### TASK OBJECTIVE:
Your answer should consist of the lines in the data below that contain "computer".

### DATA EXTRACTS:
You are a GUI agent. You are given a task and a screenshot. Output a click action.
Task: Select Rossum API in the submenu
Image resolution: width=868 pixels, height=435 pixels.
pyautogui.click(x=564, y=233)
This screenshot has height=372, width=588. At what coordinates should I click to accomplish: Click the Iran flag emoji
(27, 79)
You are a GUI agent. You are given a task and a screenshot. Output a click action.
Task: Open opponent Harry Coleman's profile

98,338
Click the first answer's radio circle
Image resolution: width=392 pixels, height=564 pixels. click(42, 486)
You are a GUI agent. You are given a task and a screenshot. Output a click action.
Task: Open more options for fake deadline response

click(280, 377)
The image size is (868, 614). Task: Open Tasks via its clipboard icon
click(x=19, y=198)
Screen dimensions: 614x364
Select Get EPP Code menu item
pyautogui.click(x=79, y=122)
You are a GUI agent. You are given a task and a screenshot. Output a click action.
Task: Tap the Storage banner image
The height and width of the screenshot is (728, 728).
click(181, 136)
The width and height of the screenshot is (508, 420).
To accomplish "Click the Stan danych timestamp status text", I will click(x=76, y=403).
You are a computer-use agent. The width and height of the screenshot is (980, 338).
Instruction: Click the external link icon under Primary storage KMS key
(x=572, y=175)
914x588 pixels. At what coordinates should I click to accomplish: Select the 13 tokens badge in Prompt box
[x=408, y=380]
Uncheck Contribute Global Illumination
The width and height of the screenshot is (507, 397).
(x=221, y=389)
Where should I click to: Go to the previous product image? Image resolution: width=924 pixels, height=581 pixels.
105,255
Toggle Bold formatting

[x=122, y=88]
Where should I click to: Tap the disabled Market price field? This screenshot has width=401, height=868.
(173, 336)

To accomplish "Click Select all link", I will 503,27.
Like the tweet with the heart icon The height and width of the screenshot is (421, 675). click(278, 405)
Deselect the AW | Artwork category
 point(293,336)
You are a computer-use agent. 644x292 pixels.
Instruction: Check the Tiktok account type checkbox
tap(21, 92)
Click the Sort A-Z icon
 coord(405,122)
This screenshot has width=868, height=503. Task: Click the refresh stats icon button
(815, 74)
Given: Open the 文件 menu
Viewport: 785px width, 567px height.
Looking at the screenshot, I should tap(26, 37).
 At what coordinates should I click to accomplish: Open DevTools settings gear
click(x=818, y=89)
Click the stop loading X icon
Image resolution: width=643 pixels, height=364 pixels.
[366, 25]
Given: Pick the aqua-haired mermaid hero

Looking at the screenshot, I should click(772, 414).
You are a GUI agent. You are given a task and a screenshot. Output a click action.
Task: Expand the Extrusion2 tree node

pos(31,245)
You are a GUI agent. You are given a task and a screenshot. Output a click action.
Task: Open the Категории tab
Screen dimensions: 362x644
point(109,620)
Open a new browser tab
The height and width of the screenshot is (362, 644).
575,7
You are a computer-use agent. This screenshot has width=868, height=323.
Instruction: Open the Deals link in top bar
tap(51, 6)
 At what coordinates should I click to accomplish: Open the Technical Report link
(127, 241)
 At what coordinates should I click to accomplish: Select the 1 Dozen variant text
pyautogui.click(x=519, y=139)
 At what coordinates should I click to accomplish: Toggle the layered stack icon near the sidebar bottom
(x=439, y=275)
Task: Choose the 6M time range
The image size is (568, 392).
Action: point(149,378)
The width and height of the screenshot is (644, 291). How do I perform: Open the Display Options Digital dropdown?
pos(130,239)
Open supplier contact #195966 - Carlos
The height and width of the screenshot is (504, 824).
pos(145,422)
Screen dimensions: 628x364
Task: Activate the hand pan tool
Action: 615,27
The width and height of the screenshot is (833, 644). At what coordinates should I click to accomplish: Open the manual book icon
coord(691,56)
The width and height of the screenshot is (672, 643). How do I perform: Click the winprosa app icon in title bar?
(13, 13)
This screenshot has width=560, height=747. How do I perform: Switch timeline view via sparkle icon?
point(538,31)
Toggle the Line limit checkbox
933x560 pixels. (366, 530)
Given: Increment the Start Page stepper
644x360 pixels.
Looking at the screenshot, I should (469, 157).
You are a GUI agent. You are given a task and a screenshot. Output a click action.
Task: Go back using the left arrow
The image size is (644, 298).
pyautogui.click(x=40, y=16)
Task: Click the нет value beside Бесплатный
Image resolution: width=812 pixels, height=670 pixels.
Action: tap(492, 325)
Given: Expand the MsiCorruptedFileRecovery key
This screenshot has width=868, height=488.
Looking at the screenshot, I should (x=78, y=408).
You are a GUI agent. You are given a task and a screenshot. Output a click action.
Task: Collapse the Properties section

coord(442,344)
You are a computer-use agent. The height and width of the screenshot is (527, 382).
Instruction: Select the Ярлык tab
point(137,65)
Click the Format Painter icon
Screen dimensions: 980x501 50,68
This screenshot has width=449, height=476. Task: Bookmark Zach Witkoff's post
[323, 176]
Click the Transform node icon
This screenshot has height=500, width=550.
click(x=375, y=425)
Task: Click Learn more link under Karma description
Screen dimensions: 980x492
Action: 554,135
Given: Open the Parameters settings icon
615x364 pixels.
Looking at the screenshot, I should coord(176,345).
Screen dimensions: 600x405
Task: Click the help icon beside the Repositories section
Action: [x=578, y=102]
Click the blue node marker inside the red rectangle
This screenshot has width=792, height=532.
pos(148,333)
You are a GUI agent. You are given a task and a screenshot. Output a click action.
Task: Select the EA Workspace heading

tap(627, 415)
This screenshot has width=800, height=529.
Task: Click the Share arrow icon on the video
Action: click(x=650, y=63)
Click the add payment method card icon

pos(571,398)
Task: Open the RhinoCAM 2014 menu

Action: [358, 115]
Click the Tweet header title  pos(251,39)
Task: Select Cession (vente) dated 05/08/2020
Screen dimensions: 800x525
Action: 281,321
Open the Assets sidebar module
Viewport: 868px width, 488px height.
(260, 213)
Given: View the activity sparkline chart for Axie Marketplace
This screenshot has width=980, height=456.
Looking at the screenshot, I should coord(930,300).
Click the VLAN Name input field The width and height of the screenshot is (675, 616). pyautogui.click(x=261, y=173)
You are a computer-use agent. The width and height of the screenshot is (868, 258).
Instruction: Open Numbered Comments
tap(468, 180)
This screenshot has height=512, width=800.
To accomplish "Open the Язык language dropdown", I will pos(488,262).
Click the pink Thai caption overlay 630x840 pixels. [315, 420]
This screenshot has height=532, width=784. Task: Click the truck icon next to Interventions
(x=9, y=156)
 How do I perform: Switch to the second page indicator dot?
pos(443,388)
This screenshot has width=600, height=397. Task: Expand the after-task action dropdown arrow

### ANSWER SECTION:
You are a computer-use agent. The width and height of the screenshot is (980, 338).
You are a computer-use agent. 644x292 pixels.
You are a computer-use agent. This screenshot has width=868, height=323.
You are a computer-use agent. The height and width of the screenshot is (527, 382).
You are a computer-use agent. The width and height of the screenshot is (868, 258).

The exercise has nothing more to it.